*Required action*. Below this line is a set of entries; quote exactly the lines from the line that contains "Re: Aussaat von Dahlien (1941, 891)" to the line that contains "Re: Ipomoea (1919, 699)", both lines included.

*Data provided*.
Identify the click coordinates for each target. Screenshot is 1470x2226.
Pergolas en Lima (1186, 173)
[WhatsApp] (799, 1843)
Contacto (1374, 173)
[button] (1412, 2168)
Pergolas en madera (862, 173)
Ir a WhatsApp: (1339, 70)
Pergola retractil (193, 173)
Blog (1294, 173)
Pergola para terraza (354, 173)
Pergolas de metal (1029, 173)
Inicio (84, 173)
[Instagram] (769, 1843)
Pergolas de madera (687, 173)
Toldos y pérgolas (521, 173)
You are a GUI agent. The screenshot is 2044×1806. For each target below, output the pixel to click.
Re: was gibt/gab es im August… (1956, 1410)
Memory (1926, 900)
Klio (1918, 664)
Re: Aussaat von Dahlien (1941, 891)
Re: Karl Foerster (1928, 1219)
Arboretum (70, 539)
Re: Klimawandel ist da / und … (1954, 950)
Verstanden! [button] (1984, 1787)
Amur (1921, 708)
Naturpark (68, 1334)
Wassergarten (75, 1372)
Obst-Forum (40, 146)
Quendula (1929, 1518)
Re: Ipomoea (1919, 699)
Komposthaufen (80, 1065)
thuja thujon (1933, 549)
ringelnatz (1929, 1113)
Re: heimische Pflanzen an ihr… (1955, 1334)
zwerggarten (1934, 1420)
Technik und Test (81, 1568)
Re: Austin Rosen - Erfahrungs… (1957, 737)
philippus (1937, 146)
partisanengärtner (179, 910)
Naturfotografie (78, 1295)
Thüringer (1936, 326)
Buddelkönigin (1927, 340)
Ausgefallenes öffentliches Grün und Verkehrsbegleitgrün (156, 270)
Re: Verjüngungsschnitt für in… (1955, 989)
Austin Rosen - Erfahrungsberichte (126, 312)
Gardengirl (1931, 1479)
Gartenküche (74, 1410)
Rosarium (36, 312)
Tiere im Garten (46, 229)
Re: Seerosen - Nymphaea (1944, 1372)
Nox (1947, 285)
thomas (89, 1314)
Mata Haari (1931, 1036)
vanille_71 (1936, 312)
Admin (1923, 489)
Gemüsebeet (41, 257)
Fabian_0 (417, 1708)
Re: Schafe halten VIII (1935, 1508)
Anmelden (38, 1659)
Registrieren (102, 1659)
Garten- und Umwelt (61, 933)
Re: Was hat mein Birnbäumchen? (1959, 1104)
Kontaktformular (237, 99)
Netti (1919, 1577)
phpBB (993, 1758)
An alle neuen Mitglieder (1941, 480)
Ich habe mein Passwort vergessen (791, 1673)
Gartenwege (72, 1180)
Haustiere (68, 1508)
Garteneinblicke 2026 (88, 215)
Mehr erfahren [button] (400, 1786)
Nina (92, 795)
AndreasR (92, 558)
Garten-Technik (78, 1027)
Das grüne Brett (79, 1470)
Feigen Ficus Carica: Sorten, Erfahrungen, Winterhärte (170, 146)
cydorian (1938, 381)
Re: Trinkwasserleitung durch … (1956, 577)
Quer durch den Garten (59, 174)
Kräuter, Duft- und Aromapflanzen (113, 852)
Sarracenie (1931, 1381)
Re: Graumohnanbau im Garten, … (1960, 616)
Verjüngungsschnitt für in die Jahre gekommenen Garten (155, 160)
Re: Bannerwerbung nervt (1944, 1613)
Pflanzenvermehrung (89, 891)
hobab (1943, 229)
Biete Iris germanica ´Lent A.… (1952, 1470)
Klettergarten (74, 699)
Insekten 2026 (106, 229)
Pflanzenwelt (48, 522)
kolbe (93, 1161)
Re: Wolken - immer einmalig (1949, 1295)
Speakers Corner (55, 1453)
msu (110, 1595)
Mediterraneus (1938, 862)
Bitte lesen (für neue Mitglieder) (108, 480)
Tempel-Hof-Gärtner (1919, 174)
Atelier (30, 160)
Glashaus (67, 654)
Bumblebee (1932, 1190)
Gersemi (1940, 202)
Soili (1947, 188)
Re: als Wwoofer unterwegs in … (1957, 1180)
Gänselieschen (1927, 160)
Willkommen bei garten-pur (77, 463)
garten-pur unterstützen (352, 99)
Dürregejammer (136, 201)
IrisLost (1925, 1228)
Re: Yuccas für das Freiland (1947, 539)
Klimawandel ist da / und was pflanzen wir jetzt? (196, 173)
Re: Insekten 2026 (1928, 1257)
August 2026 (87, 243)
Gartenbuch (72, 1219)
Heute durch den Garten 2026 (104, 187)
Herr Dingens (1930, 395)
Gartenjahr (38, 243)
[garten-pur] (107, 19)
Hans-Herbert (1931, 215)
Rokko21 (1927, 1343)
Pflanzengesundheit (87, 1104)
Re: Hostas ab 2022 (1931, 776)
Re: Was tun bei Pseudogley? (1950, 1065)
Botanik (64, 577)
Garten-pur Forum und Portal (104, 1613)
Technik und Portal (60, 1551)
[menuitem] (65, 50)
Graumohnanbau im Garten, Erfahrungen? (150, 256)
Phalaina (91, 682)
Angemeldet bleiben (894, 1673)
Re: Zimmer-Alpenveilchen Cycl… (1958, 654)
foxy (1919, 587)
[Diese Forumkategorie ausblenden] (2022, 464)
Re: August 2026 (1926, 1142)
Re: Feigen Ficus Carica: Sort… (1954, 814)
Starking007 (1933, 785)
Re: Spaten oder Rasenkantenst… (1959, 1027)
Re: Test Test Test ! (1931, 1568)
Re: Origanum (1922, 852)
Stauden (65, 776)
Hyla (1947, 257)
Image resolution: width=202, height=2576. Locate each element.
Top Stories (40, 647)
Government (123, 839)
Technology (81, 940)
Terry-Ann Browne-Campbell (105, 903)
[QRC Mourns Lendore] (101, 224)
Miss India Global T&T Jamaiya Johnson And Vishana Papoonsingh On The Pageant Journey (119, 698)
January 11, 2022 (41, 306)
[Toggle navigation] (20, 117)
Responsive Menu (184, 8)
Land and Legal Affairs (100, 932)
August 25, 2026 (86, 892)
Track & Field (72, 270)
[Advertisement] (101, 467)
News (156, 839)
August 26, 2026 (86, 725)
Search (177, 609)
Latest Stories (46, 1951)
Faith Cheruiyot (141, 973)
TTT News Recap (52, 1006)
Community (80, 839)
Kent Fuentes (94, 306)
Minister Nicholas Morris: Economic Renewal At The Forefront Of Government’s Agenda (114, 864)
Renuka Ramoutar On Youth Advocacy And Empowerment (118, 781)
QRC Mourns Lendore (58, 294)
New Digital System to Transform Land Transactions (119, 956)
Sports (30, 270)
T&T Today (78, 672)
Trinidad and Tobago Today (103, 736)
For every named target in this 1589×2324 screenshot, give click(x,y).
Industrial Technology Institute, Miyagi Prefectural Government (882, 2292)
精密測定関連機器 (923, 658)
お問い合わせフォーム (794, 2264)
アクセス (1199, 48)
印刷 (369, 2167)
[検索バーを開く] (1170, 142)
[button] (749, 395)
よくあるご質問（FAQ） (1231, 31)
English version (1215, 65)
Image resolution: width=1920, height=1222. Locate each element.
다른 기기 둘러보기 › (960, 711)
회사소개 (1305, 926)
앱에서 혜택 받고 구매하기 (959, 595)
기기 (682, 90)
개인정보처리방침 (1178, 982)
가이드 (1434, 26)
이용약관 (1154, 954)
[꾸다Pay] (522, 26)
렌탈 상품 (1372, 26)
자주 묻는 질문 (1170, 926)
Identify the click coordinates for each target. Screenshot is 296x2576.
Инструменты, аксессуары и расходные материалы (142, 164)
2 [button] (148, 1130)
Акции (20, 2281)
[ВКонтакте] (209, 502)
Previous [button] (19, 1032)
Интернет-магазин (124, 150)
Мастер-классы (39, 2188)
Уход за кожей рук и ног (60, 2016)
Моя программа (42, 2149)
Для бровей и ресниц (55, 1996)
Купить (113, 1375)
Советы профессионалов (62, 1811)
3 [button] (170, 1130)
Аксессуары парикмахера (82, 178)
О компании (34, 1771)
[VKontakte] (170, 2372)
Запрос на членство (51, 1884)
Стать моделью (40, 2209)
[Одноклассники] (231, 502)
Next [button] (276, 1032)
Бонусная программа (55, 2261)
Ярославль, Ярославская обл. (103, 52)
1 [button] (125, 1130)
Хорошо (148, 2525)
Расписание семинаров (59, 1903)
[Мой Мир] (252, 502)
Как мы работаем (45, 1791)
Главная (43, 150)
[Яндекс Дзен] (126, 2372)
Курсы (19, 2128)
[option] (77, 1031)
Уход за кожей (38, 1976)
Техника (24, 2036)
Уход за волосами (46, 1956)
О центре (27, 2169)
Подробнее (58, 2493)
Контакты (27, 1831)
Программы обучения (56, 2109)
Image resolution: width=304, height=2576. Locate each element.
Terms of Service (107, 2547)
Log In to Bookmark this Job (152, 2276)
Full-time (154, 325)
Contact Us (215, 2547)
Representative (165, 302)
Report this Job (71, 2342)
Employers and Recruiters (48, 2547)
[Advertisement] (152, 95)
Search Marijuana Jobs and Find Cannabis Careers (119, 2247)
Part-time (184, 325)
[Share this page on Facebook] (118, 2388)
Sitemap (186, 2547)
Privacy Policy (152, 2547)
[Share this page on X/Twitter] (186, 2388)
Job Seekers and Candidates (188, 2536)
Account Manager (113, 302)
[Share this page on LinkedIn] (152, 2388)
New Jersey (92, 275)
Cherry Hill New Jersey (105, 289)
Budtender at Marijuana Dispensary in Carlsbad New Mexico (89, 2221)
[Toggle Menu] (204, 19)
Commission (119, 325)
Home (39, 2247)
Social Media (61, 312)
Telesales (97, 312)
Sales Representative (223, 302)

*Response box*.
Re: Aussaat von Dahlien (1941, 891)
Re: Karl Foerster (1928, 1219)
Arboretum (70, 539)
Re: Klimawandel ist da / und … (1954, 950)
Verstanden! [button] (1984, 1787)
Amur (1921, 708)
Naturpark (68, 1334)
Wassergarten (75, 1372)
Obst-Forum (40, 146)
Quendula (1929, 1518)
Re: Ipomoea (1919, 699)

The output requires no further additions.